Look for the line with "Click the Arsenal club crest icon"; please transcribe it and every later line in the entries exactly, up to the end, leaving pictures out.

= = = =

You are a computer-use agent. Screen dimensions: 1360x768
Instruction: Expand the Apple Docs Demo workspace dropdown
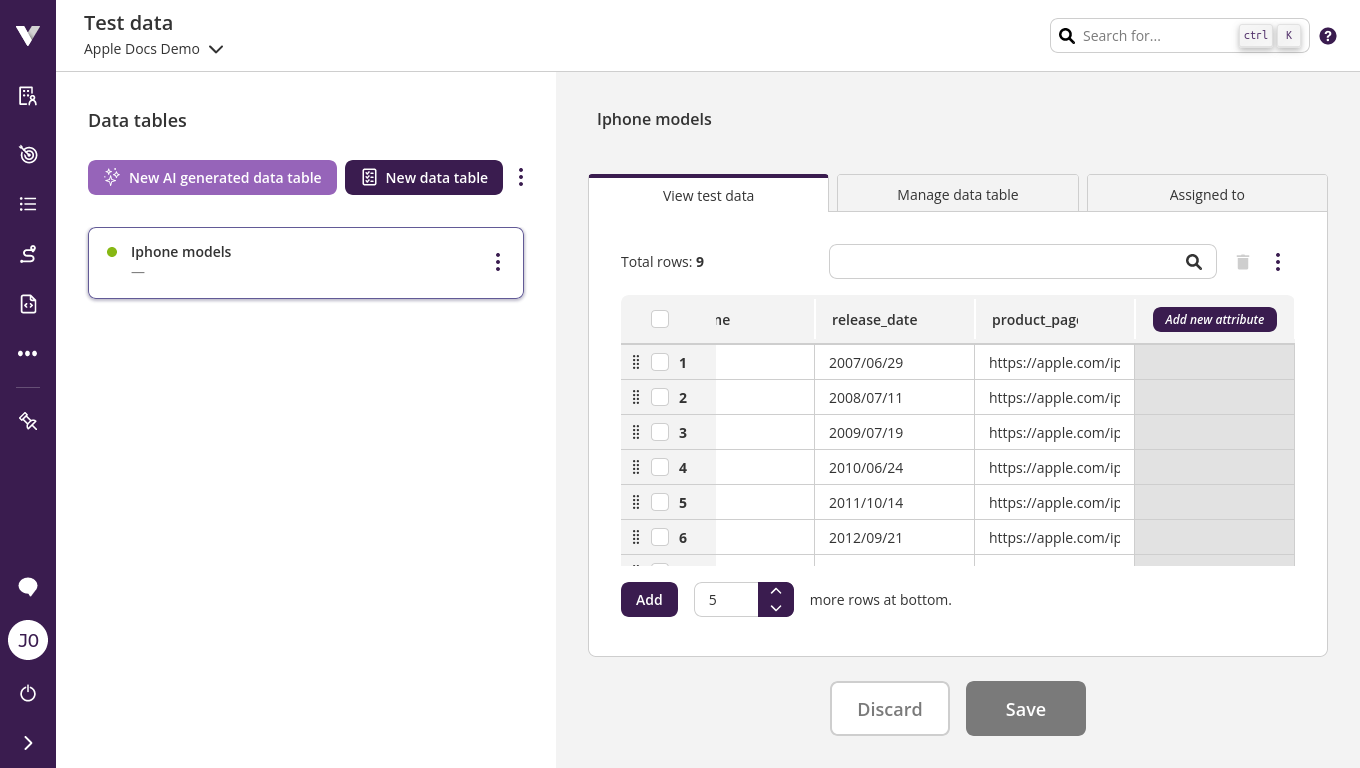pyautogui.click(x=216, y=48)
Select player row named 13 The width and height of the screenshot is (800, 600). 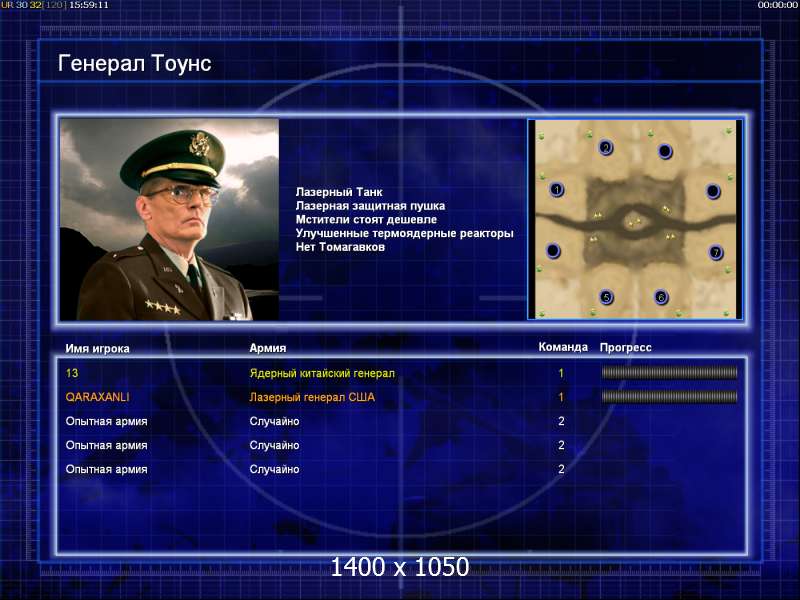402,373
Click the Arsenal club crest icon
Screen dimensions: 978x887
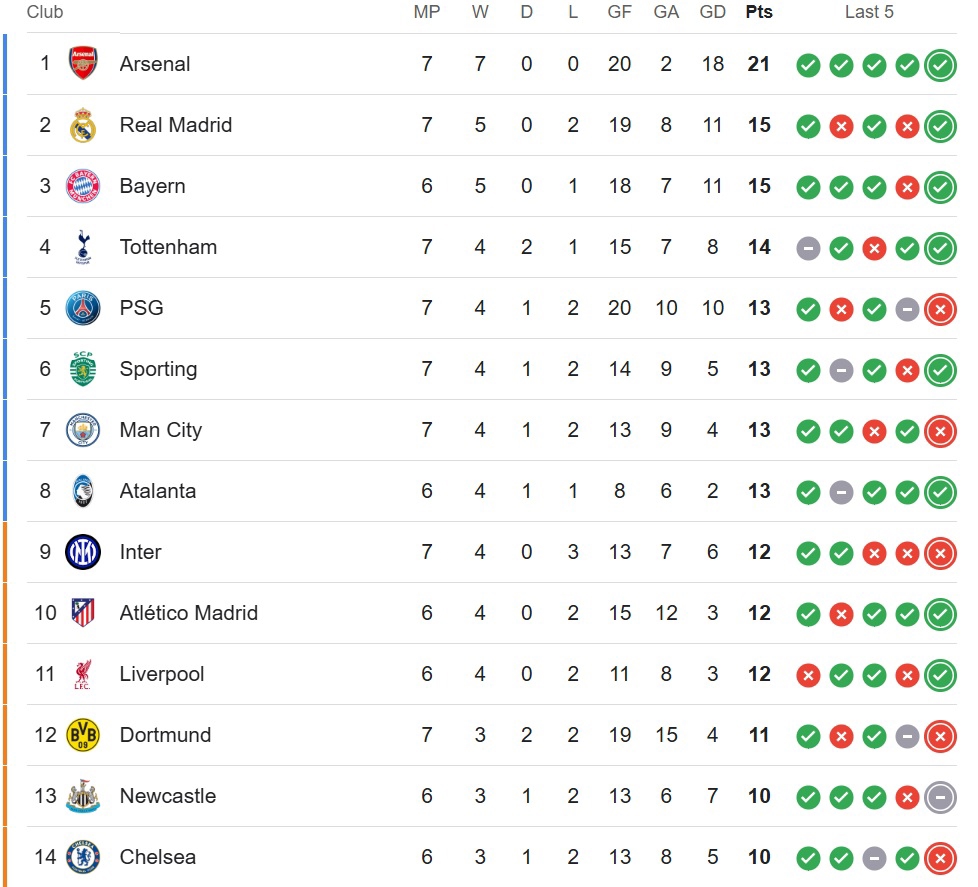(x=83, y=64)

= = = =

[Solution to this exercise]
Click the Arsenal club crest icon
Screen dimensions: 978x887
(x=83, y=64)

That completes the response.